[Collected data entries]
Begin
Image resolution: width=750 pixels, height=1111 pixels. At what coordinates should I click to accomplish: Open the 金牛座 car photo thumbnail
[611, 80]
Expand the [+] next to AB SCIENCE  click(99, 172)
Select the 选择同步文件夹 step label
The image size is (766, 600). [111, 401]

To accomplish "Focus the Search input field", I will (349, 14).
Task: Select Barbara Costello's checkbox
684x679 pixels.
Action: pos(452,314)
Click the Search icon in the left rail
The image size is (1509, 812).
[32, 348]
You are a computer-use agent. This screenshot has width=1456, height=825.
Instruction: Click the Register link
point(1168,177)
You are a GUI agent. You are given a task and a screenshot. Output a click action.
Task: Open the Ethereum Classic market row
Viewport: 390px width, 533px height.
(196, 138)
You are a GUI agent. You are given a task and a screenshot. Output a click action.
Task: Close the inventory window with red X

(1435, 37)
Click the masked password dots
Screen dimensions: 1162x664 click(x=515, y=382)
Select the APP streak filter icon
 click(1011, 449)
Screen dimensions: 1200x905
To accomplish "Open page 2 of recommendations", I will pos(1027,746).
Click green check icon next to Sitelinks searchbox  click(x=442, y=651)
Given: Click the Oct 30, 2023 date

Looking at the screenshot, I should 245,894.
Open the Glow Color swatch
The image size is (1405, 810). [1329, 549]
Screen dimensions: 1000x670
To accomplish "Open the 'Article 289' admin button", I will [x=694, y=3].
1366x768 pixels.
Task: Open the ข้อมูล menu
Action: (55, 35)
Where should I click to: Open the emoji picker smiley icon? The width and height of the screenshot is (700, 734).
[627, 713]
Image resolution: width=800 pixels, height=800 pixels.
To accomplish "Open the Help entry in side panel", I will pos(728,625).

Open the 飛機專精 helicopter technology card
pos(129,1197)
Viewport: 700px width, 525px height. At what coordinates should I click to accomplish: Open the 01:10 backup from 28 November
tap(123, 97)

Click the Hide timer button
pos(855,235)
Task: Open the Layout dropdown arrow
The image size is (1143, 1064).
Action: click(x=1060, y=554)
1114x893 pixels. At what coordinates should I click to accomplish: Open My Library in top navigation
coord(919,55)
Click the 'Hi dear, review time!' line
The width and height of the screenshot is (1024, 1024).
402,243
End
**Exercise details**
Copy out every line in the entries above that contains the word "Select".

**Response below**
Select the 选择同步文件夹 step label
Task: Select Barbara Costello's checkbox
Select the APP streak filter icon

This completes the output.